Optimization accounts for less than 25% of the time within a project
Getting operational business knowledge is a mandatory first step: clearly define KPIs, set priorities and align the problem with a subset of algorithms that may be used. It is far from clear at the beginning of an effort to determine what really influences the results of an optimization.
Getting and understanding the right data often represents at least 50% of the time spent in a project. As always the “rule garbage in = garbage out” applies. Time can be saved by automating smart ingestion in particular for time series.
Finally, one should never underestimate the data-engineering complexity due to the difference between an initial test cycle on a few historic datasets and an industrialized solution with IT and security involvement to connect data streams.
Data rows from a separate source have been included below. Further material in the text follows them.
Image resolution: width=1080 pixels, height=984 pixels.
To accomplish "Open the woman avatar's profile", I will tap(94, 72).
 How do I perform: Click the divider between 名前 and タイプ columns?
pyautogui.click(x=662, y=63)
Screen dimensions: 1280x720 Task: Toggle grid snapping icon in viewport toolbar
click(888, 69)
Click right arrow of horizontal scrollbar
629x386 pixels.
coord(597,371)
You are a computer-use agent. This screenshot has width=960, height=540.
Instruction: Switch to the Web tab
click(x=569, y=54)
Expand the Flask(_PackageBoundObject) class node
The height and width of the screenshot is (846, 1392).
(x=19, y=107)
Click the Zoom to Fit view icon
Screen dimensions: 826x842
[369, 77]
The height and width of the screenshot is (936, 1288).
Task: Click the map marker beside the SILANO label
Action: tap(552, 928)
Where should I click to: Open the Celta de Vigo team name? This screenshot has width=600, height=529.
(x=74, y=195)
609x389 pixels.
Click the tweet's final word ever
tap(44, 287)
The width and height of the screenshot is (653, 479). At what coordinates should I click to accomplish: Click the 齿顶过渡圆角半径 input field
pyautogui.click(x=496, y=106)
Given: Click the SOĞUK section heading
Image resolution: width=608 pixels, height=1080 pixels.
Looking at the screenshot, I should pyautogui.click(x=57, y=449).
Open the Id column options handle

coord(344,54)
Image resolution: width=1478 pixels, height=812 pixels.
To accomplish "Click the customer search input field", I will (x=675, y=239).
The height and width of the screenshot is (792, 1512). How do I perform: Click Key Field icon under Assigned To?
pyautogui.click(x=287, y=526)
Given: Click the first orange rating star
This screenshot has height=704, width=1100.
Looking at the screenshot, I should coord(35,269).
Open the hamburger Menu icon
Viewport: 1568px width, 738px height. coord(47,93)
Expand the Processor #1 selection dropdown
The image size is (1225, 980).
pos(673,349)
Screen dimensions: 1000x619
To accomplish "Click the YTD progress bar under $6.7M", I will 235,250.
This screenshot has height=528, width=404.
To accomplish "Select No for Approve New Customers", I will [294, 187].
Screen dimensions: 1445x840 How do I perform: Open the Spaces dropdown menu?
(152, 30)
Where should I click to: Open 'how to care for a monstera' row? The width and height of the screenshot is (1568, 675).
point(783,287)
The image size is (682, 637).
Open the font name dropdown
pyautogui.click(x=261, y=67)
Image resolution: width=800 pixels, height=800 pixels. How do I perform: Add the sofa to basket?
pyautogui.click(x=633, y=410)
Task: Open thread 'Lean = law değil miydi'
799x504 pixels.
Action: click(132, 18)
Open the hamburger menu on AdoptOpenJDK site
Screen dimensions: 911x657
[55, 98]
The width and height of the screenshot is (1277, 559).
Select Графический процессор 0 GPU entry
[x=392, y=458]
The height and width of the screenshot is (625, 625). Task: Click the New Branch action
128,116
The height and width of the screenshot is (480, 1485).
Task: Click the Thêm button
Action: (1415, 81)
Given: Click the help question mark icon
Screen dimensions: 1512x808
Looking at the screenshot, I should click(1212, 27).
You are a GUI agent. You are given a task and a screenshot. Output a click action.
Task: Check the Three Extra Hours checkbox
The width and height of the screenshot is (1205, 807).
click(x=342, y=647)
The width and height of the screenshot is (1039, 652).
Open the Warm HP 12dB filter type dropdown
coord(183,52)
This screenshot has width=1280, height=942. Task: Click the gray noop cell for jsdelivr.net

In the end it’s all comes down to trust
Trust and acceptance of the outcomes of optimizations depend both on the capacity to explain these outcomes (technically and visually), business autonomy (by adjusting and selecting scenarios) and the willingness of an organization to invest in change management. These elements are often of a much bigger importance then the optimization itself. It’s people that will make the difference.
Conclusions & Take aways
Understand the needs of stakeholders from strategic simulations and operational optimizations to visualizations. Think in scenarios with operational teams in charge to select the best scenario.
Think as an end-to-end Network with multiple optimization components that are linked and can be presented as a dynamic Digital Network Twin.
Don’t believe in generic, automated solutions: complex and high ROI optimization needs to be ‘cracked’ on a case-by-case basis. Smart brains and the right tools make a huge difference.
Understand that results are obtained gradually by agile teamwork, with evolving constraints and business rules having a potentially large impact.
Even though huge value can be created by optimization engines, the optimization component itself represents often less then a quarter of the time spent in projects.
Trusted outputs are key to success and require investments in change management and high-level management endorsement.